YouTube makes smoking, drinking ‘glamorous’

WHILE the advertising of cigarettes is banned and there are plans to ban alcohol advertisements, a new research study found that just by watching music videos on YouTube, teenagers specifically, were exposed to millions of images showing drinking and smoking in a glamorous light.

A study published last month in the Journal of Epidemiology and Community Health, researchers found teenagers in the United Kingdom were heavily exposed to alcohol and tobacco content in YouTube music videos.

Those most exposed were children between the ages of 13 and 15, and girls were more exposed than boys.

The researchers said that relatively little attention had been paid to YouTube content, despite the fact that some music videos contained extensive alcohol and tobacco content, which was often depicted in a positive light, and that these videos tended to be most popular with younger audiences.

To do the study they used the results of two nationally representative online surveys of British adults and teens to calculate viewing figures for the 32 most popular music videos of top 40 chart songs in the UK.

Researchers calculated the videos delivered a total of 1 006 million impressions of alcohol and 203 million of tobacco to the British population during the period between release of the video and the point of the survey.

Most of this content was delivered to 25 to 34 year olds, but levels of individual exposure were almost four times higher among teens, the figures indicated.

Trumpets by Jason Derulo, and Blurred Lines by Robin Thicke delivered some of the highest number of tobacco impressions, while Timber by Pitbull, and Drunk in Love by Beyoncé, delivered the most alcohol content.

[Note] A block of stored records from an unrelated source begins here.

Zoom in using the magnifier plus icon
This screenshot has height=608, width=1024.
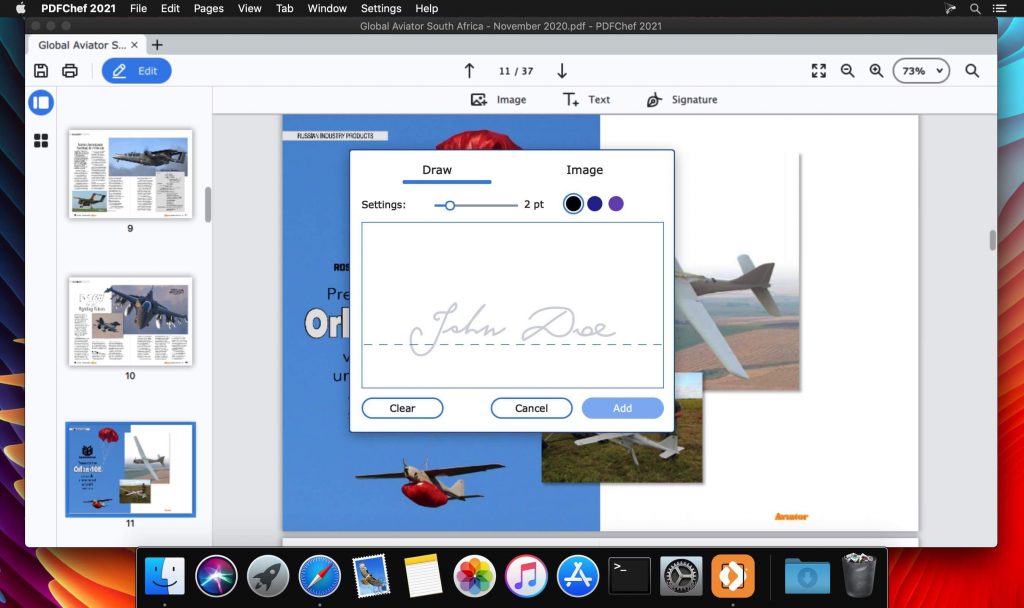click(x=877, y=70)
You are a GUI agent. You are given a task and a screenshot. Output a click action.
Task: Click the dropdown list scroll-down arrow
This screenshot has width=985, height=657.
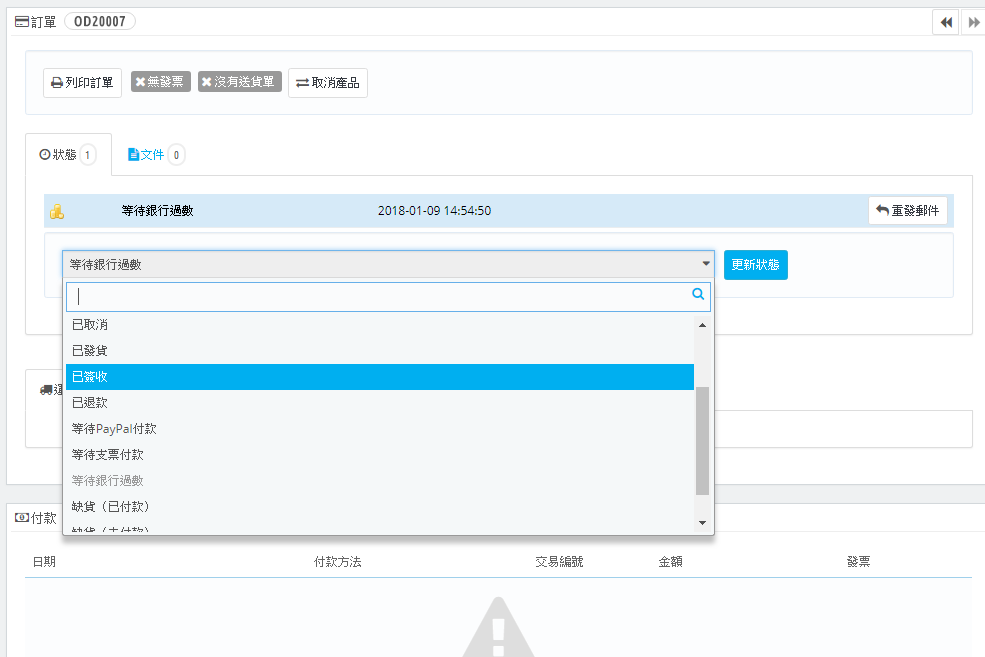(x=702, y=522)
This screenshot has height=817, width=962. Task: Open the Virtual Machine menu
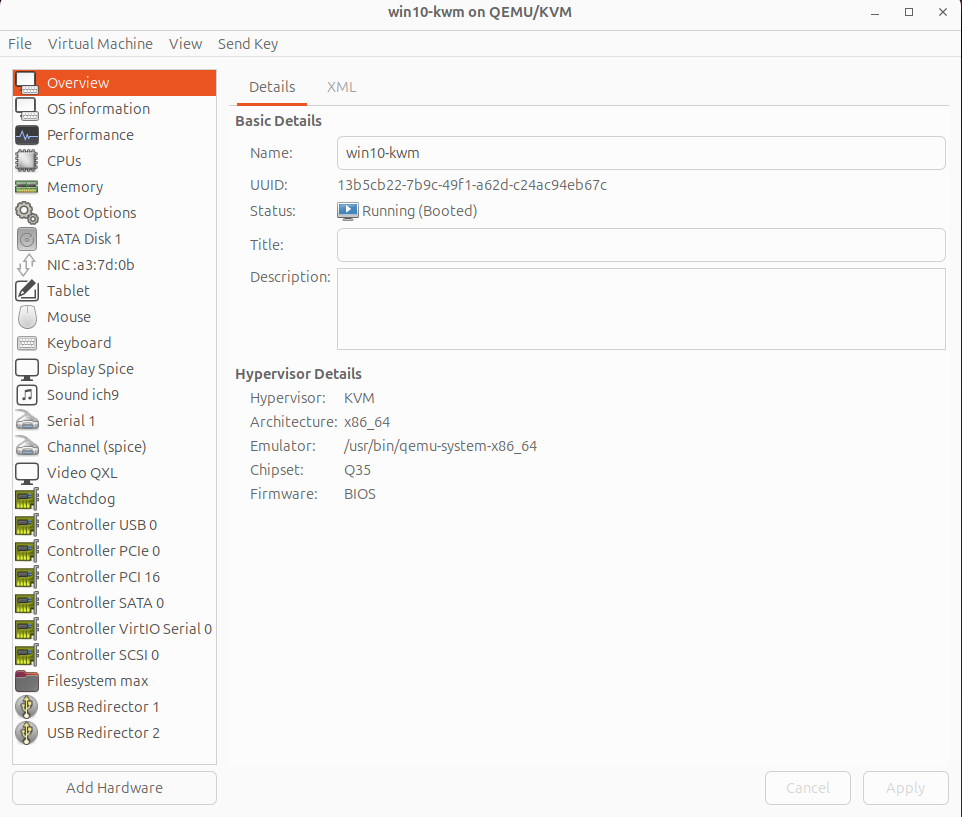[100, 44]
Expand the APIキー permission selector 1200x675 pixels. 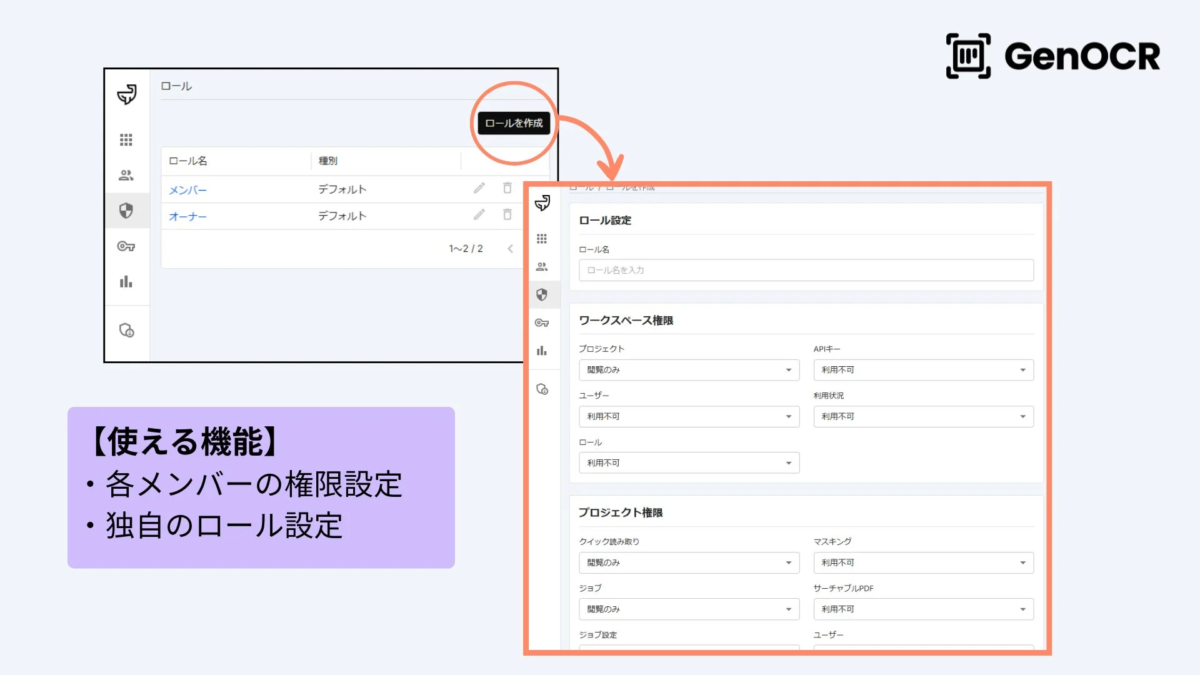(x=923, y=370)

If these levels of exposure were typical, then in one year, music videos would be expected to deliver over four billion impressions of alcohol, and nearly one billion of tobacco in Britain alone, researchers calculated.

The UK have similar restrictions on cigarette advertising to South Africa. No regulations apply to digital music videos.

Mgwebi Msiya from the Eastern Cape Liquor Board said they believed there were a host of circumstances that influenced teenagers to experiment with alcohol.

“In this province we found that the most influential factor was the peer pressure and community. But scenes on television and magazines definitely have the potential to influence teenagers.

“Limiting these scenes showing people drinking cannot eradicate underage drinking on its own. There are other factors that should be considered, such as the role of parents [who sometimes drink in front of their teenagers] peer pressure, and some community members [who also abuse alcohol in front of teenagers], rigorous education of liquor traders into the significance of not selling alcohol to children, and the mushrooming of illegal taverns that are not regulated and sell alcohol to teenagers with impunity,” Msiya said.